The following quote is from the reference manual:
We can specify any byte in a short literal string by its numeric value (including embedded zeros). This can be done (...) with the escape sequence \ddd, where ddd is a sequence of up to three decimal digits.
I don't understand the rationale behind this decision. Why use decimal if most other languages (e.g. Perl, Python, C, Java, JS) use octal?

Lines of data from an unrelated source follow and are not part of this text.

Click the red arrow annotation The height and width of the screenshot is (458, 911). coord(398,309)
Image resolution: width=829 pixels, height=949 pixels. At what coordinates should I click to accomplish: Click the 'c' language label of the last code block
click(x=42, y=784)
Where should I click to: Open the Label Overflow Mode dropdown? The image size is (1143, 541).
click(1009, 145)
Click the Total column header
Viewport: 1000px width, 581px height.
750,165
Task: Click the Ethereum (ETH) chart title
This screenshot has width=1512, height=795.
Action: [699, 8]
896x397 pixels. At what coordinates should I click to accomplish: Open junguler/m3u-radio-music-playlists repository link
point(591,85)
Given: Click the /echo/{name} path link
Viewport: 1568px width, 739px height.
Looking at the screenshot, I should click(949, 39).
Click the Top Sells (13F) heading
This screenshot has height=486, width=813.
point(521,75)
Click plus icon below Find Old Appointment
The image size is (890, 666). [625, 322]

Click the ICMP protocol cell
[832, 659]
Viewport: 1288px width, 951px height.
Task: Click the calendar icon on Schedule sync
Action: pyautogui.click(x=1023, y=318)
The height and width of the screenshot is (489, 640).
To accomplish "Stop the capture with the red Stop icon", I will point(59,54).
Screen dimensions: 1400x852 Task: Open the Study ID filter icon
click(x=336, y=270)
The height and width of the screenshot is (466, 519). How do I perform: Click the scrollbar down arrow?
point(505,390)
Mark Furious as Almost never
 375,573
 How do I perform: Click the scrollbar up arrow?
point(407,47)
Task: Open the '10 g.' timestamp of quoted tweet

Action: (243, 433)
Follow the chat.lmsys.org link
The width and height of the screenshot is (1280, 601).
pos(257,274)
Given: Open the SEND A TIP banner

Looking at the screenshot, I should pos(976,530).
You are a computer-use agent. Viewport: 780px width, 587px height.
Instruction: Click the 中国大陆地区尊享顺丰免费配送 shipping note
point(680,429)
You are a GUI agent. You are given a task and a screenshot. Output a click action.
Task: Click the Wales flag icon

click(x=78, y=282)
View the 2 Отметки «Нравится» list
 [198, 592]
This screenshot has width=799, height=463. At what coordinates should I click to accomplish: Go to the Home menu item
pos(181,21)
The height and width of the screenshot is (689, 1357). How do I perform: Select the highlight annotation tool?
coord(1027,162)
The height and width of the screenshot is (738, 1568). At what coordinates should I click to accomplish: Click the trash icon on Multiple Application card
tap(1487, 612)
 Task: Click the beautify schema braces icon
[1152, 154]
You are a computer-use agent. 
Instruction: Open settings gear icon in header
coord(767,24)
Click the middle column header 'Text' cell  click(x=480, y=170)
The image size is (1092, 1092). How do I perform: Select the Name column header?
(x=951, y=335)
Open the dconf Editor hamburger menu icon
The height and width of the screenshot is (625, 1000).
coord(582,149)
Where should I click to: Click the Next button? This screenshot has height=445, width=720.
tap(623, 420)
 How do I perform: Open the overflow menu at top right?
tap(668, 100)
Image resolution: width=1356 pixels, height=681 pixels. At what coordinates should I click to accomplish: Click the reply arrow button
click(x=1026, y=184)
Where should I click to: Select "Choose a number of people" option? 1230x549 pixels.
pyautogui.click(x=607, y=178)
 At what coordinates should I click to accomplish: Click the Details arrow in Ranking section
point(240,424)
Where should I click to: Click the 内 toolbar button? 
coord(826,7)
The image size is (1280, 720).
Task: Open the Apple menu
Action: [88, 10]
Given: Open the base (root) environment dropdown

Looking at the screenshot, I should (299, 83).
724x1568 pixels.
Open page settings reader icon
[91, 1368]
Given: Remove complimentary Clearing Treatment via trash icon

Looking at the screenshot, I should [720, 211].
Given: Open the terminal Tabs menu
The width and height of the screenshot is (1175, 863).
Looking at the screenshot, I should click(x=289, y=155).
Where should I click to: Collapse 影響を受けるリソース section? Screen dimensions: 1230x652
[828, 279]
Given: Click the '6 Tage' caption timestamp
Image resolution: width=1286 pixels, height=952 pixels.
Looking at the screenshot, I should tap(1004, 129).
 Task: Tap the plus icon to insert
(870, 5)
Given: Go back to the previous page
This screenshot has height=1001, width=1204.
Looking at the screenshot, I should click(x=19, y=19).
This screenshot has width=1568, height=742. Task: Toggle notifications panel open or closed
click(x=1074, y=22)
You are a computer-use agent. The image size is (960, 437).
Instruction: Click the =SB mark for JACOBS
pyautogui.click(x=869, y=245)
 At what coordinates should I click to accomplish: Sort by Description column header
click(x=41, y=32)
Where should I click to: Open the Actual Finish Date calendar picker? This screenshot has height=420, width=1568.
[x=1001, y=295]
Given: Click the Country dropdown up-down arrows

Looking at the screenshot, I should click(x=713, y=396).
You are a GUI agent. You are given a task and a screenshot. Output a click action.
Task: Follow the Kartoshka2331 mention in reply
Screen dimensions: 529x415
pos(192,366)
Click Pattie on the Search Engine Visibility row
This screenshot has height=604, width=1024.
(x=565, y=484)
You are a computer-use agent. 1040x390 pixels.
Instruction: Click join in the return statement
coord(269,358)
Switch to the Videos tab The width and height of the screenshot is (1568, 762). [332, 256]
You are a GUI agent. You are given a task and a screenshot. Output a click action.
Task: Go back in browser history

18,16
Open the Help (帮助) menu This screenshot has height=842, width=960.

In all likelihood, this is simply to stay consistent with the language itself, which only supports decimal and hexadecimal numeric constants. The omission from your quote describes hexadecimal escape sequences, and is followed by a description of UTF-8 escape sequences:
We can specify any byte in a short literal string, including embedded zeros, by its numeric value. This can be done with the escape sequence \xXX, where XX is a sequence of exactly two hexadecimal digits, or with the escape sequence \ddd, where ddd is a sequence of up to three decimal digits. (Note that if a decimal escape sequence is to be followed by a digit, it must be expressed using exactly three digits.)
The UTF-8 encoding of a Unicode character can be inserted in a literal string with the escape sequence \u{XXX} (with mandatory enclosing braces), where XXX is a sequence of one or more hexadecimal digits representing the character code point. This code point can be any value less than 231. (Lua uses the original UTF-8 specification here, which is not restricted to valid Unicode code points.)
This is a bit of an ouroboric rationale, as an easy follow up question is, well, Why does the language only support decimal and hexadecimal numeric constants? Possibly just for simplicity's sake, in general use, and in the parser - a chief goal of Lua's design is to be lightweight, after all. Or is it because the language doesn't support octal escape sequences? Uh oh.
I am not sure if there is a definitive rationale to be found without contacting the authors.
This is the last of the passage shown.